### Task details
Return each record verbatim, images excluded.

================

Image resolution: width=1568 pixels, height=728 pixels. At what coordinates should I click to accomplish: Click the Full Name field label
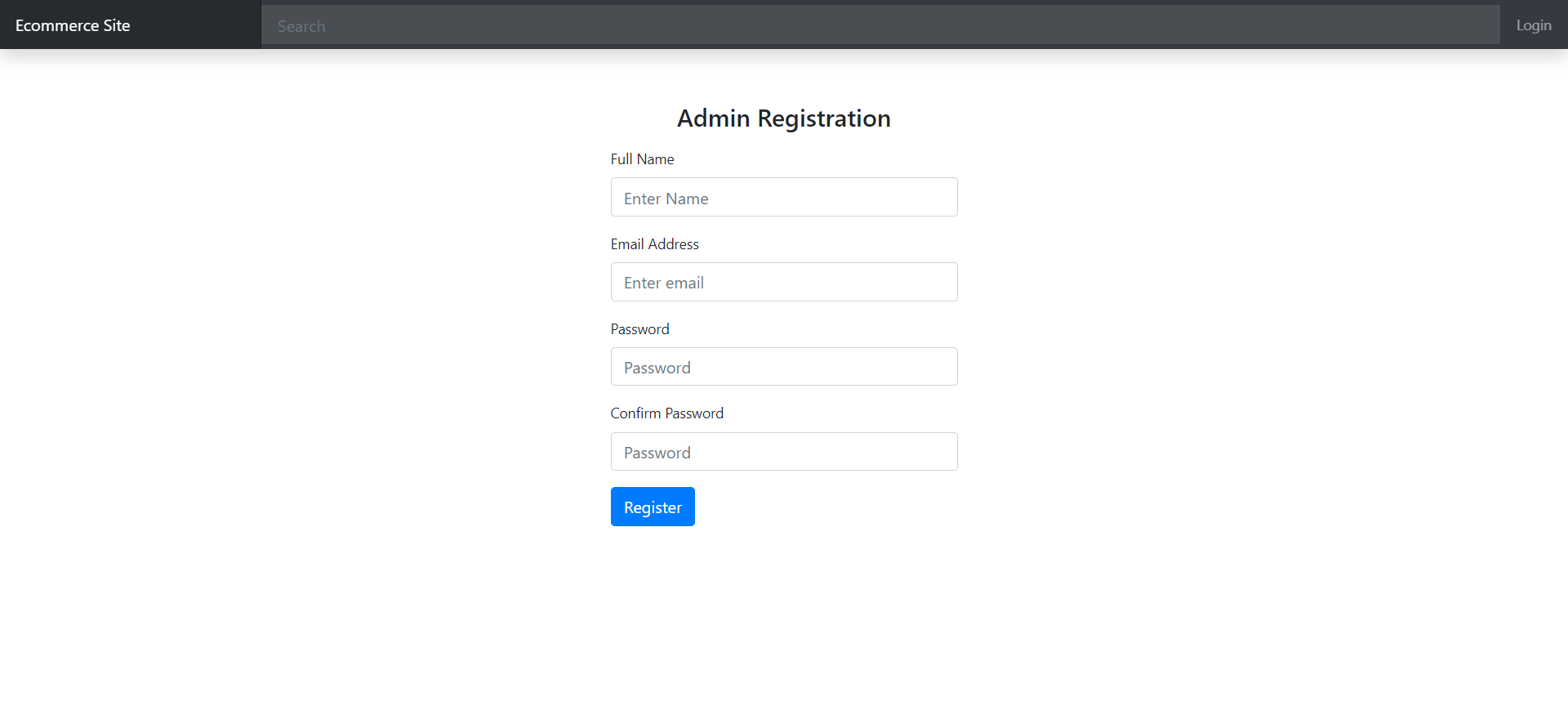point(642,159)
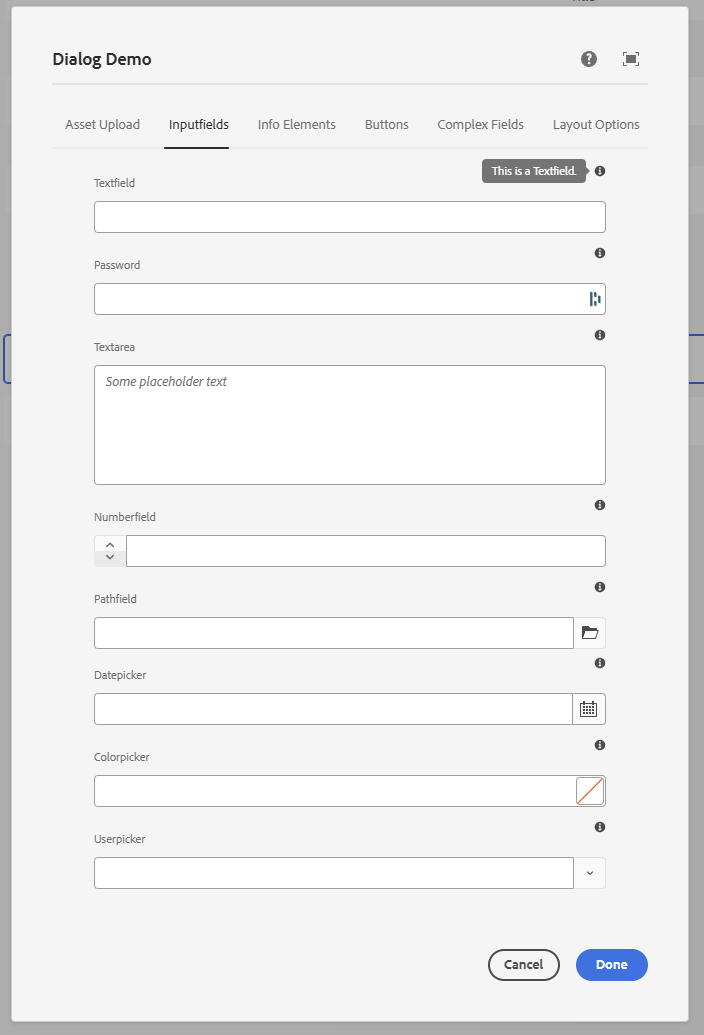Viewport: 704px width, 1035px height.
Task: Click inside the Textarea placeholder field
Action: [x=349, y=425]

================

### Answer below
Image resolution: width=1568 pixels, height=728 pixels. At what coordinates should I click to accomplish: Click the Full Name field label
point(642,159)
Viewport: 704px width, 1035px height.
Task: Click inside the Textarea placeholder field
Action: [x=349, y=425]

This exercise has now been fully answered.